Another NY Times report, “Files on Illegal Spying Show C.I.A. Skeletons From Cold War”, states: “Known inside the agency as the “family jewels,” the 702 pages of documents released Tuesday catalog domestic wiretapping operations, failed assassination plots, mind-control experiments and spying on journalists from the early years of the C.I.A.”
Also, BBC published “CIA details Cold War skullduggery”.
Re-Telling the Story
By now, these revelations should be a well-established part of US history. But invariably, with each new generation, it is necessary to tell the story over again about how the CIA, FBI, and the US Bureau of Prisons used us politically conscious prisoners in secret mind-control experiments.
These recent public revelations follow some 30 years after the FBI disclosure of illegal government activities under J. Edgar Hoover’s COINTELPRO. The 1976 Church Committee (US Senate Select Committee to Study Government Operations with respect to Intelligence Activities) had already disclosed the CIA’s role in secret spying and espionage against Civil Rights activists, Black Panthers, and other so-called radicals. What has not been disclosed is the CIA’s involvement in mind-control experiments.
When Eddie Griffin wrote “Breaking Men’s Minds”, it was originally entitled Behavior
Control and Human Experimentation at the Federal Prison in Marion and much of the information supplied by these men:
The summer and fall of 1972 witnessed a series of mobilizations, political rebellions, and lawsuits by a multiracial group of prison activists at Marion Federal Penitentiary in Illinois. A cadre of third world activists — from the Black Liberation Army, the Republic of New Africa, and a Puerto Rican independentista fighter to Muslims, Chicanos, American Indians, and whites — came together that spring in Marion to challenge the very logic of incarceration as a form of permanent living death, wrote Alan Eladio Gómez in “Resisting Living Death at Marion Federal Penitentiary, 1972”.

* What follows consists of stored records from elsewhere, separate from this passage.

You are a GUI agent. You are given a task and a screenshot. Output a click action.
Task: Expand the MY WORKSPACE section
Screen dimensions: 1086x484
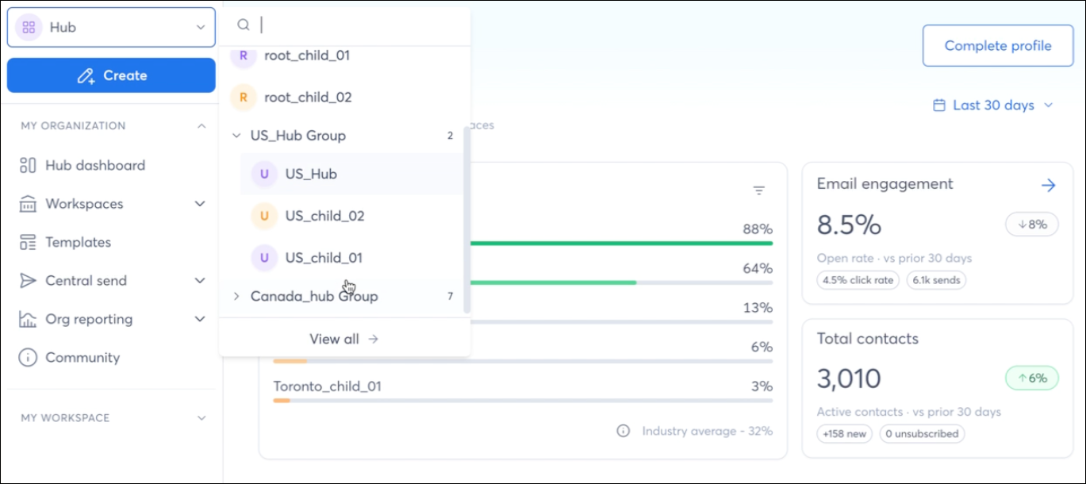[201, 417]
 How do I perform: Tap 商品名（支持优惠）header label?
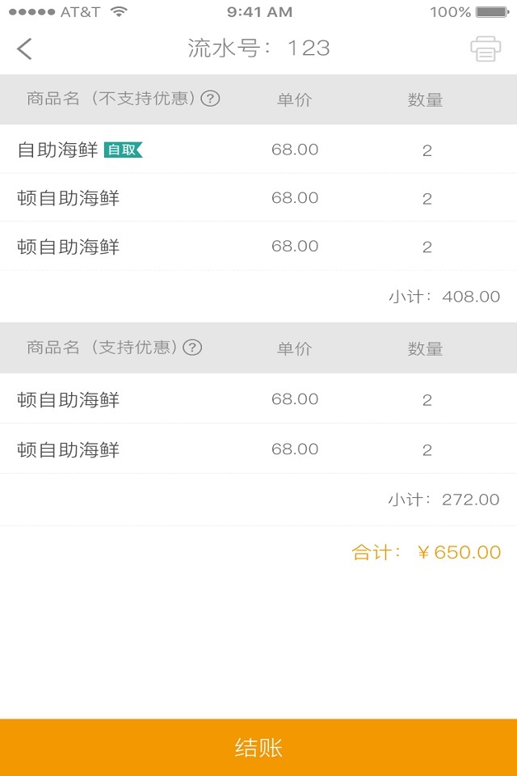(103, 348)
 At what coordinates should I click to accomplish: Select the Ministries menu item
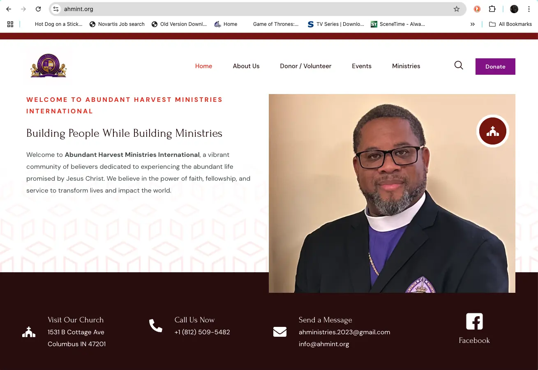406,66
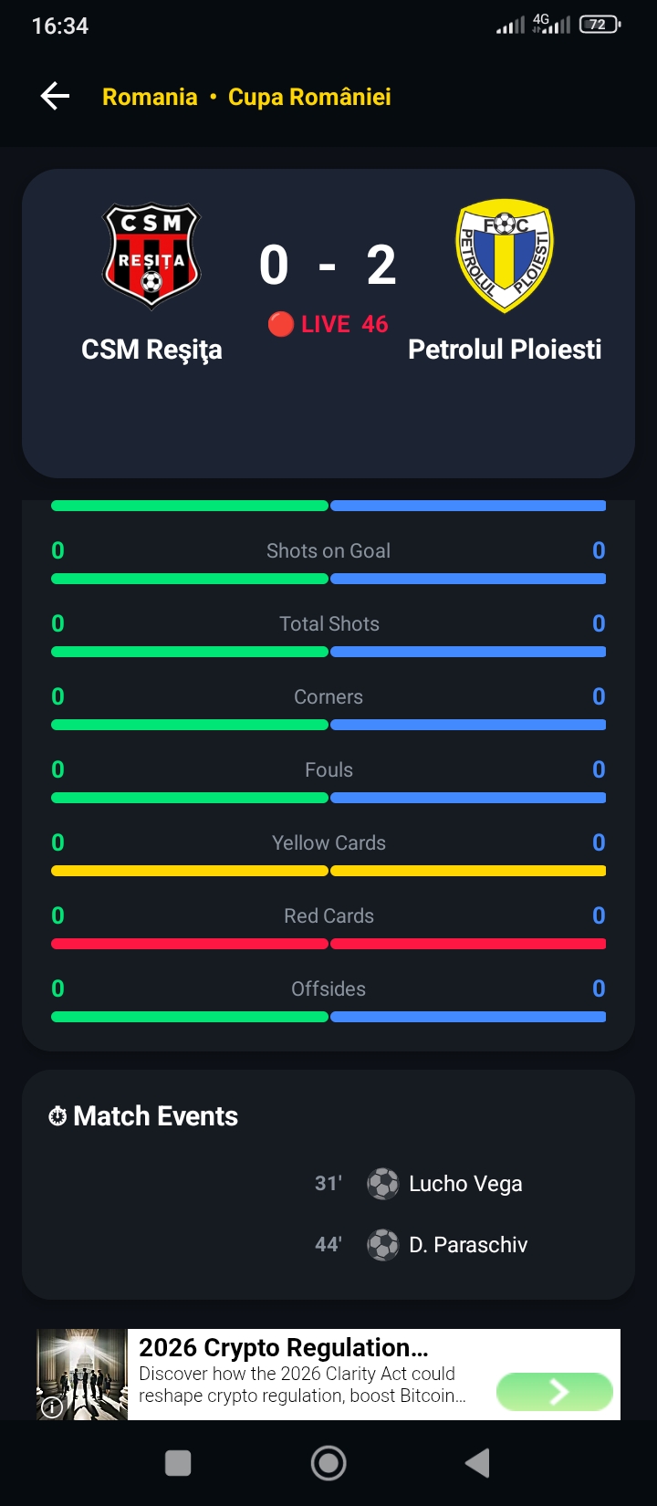Viewport: 657px width, 1506px height.
Task: Tap the yellow Yellow Cards stat bar
Action: tap(329, 871)
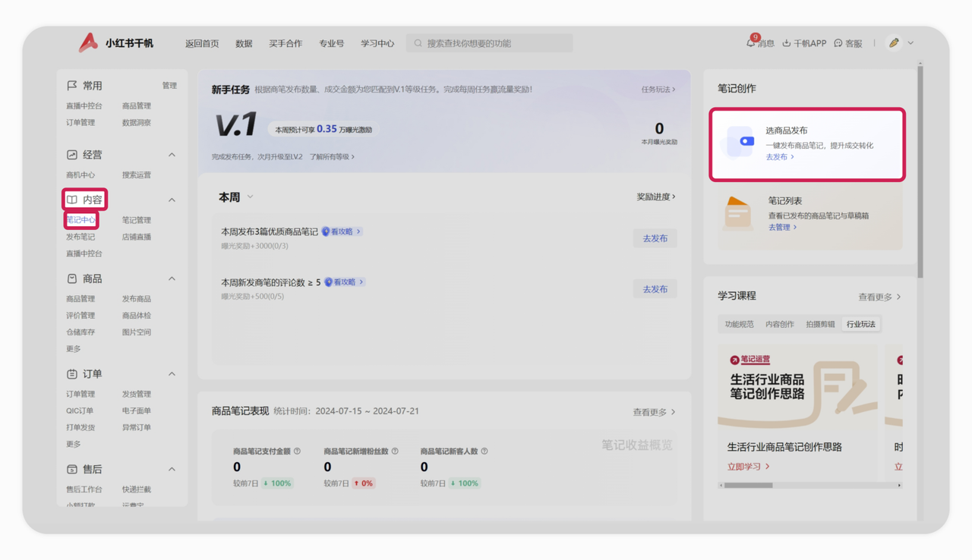972x560 pixels.
Task: Expand the account menu arrow
Action: tap(910, 43)
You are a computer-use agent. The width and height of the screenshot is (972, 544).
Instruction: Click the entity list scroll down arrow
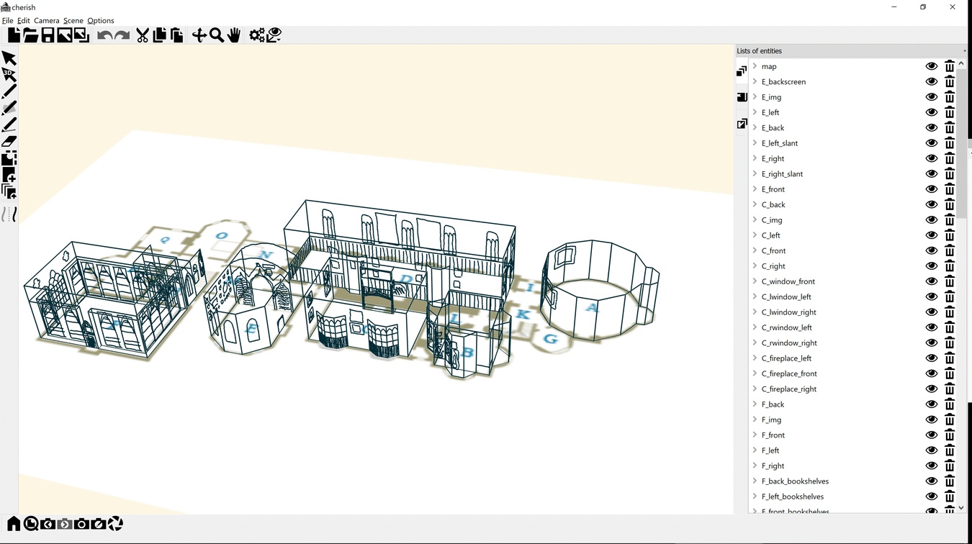(960, 507)
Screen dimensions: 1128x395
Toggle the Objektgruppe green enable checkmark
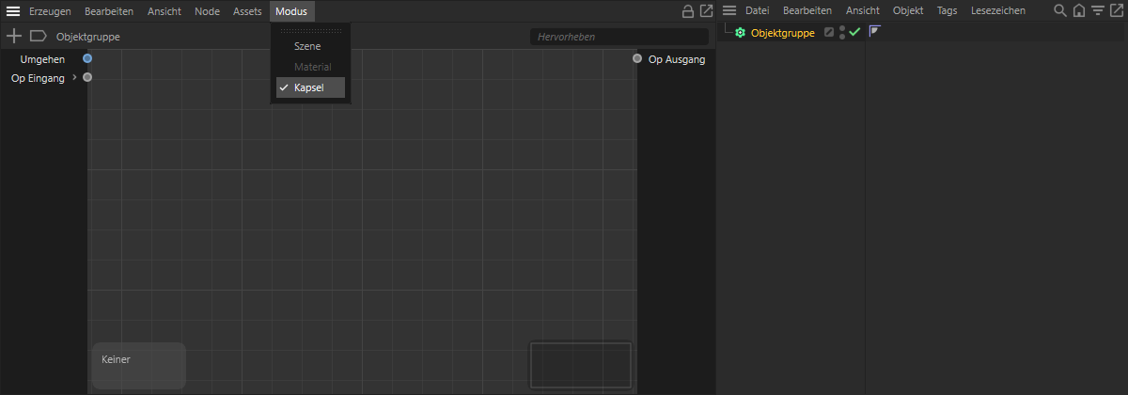pos(854,32)
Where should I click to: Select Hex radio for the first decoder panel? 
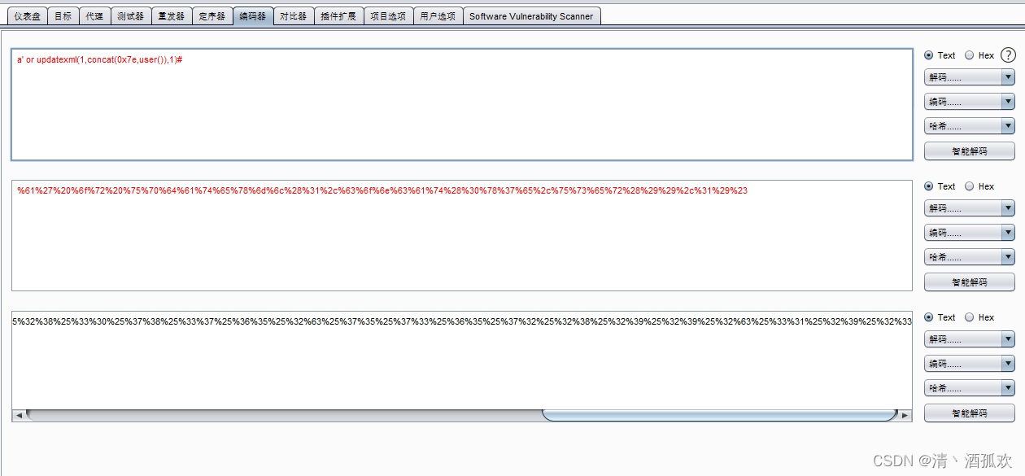(969, 55)
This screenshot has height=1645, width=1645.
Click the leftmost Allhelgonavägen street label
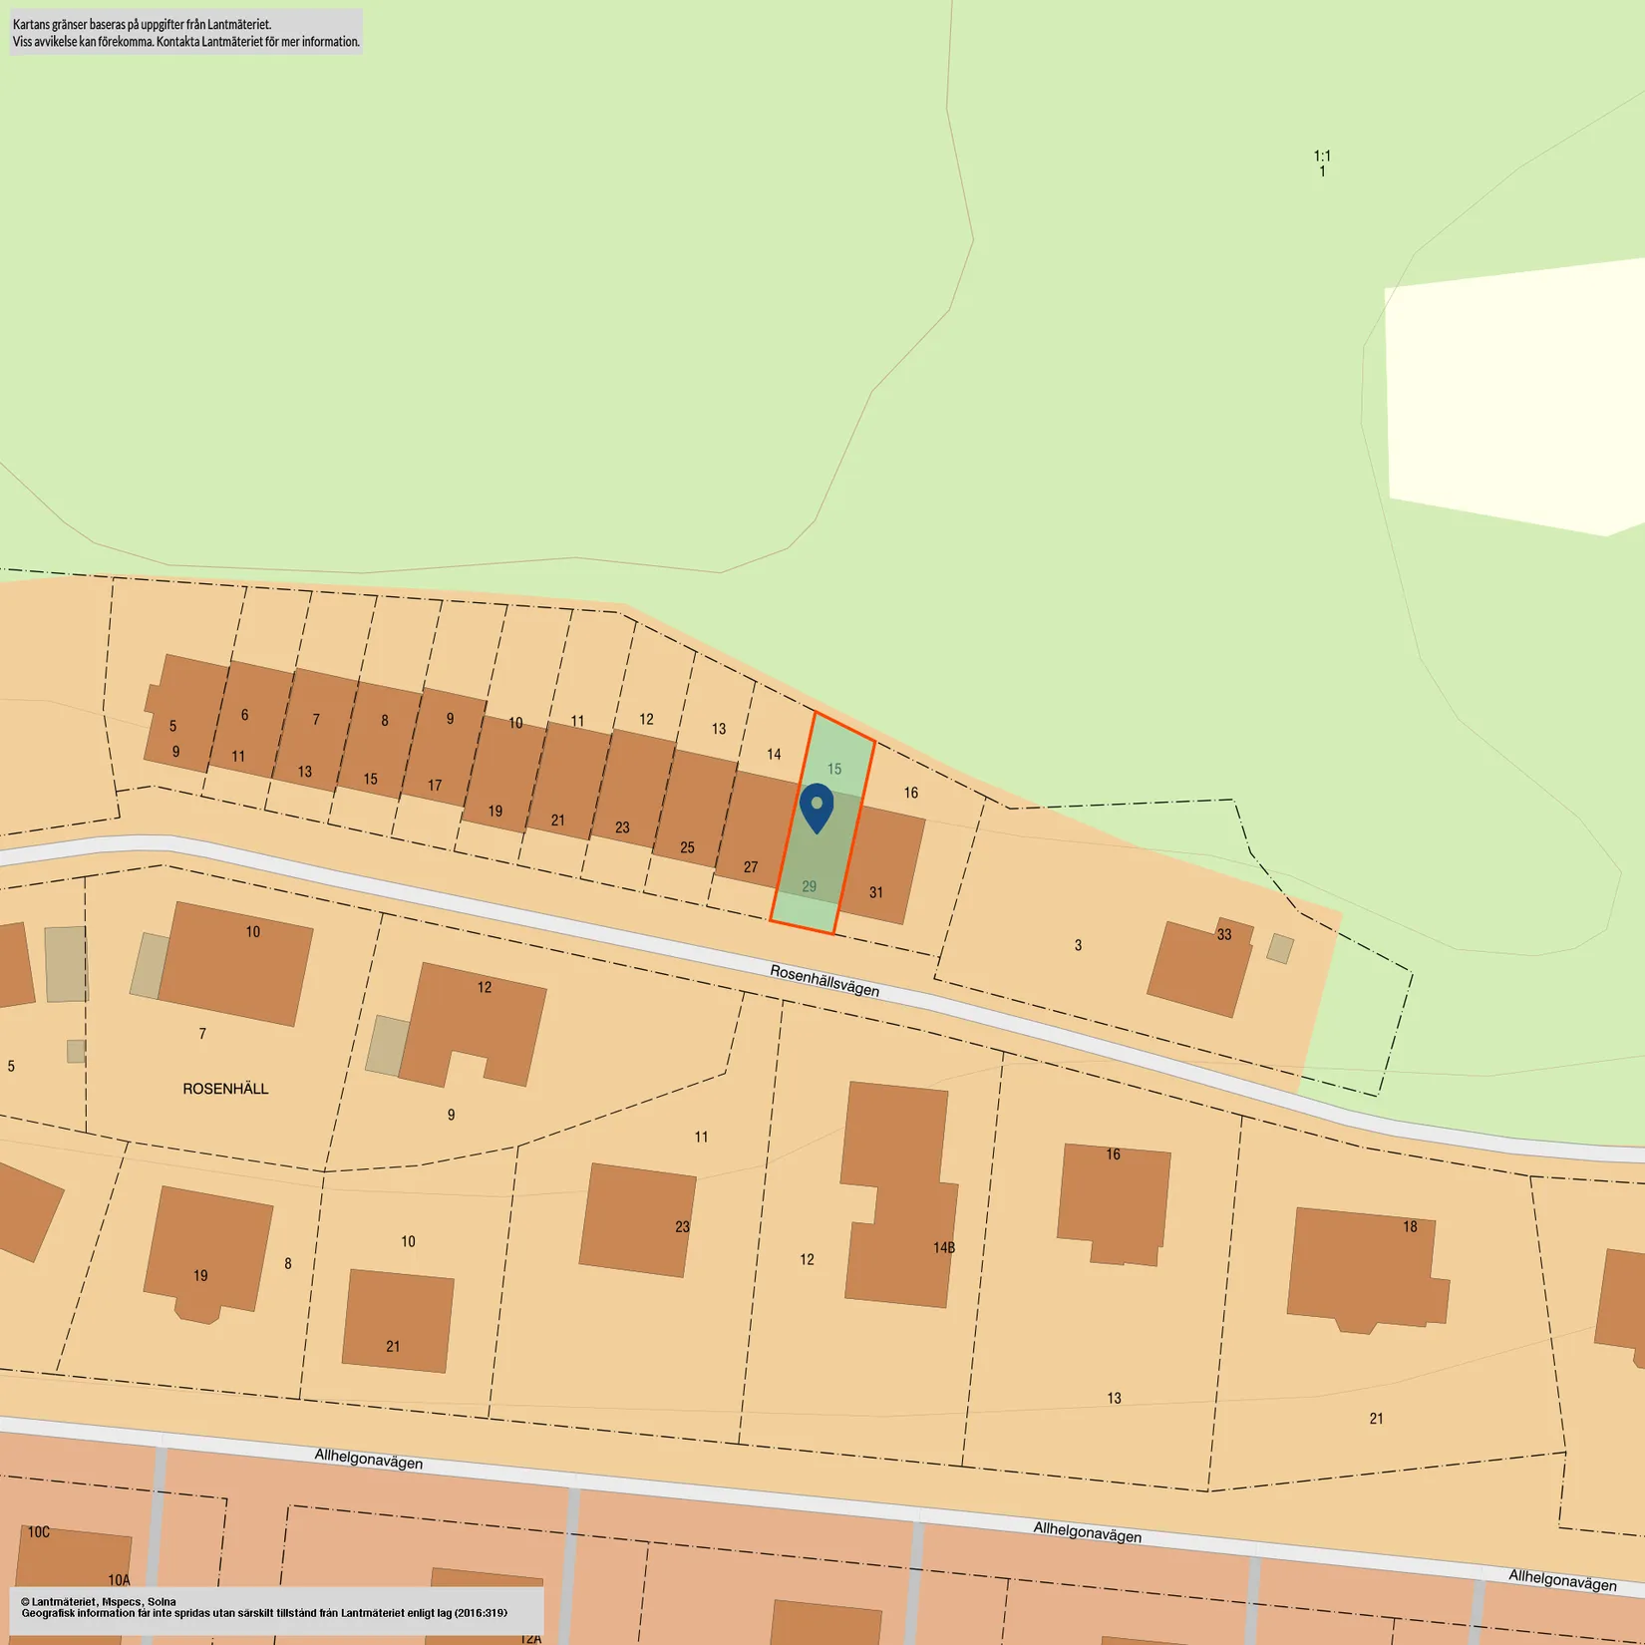pos(369,1459)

As part of an organized struggle to defend their dignity and maintain the creative momentum for political organizing, and in response to these institutionalized techniques, the activists compiled research for a report on prison conditions submitted to the United Nations, organized a third world political cadre out of the Student Union, and linked up with the American Civil Liberties Union (ACLU), the National Association for the Advancement of Colored People (NAACP), the People’s Law Office (PLO), and the local university law school in order to bring the struggle into the legal arena. Responding to the brutal beating of a Chicano inmate by a guard, they (re)organized as the Political Prisoners Liberation Front (PPLF) — and as a result were gassed and beaten, their legal materials confiscated, and their hygiene and exposure to chemical riot control techniques ignored for three days. Authorities isolated them in special units within the H and I Segregation, some in so-called steel boxcars. This form of isolation eventually became the Control Unit (CU), an extreme form of solitary confinement.
As inmates challenged the legal basis for long-term incarceration, new techniques of hands-on behavior modification responded to the need for increased control. Edgar Schein, an associate professor of psychology at the Massachusetts Institute of Technology, helped design the medical-models approach to behavior modification. Schein’s research focused on brainwashing in “totalitarian regimes,” primarily China.17 In 1953, Schein interviewed recently released U.S. POWs to understand better the Korean brainwashing experience. For Schein, brainwashing techniques used by North Korean and Chinese communists against U.S. soldiers in Korean POW camps offered a solution to the problems of control and rehabilitation within the U.S. federal prison system.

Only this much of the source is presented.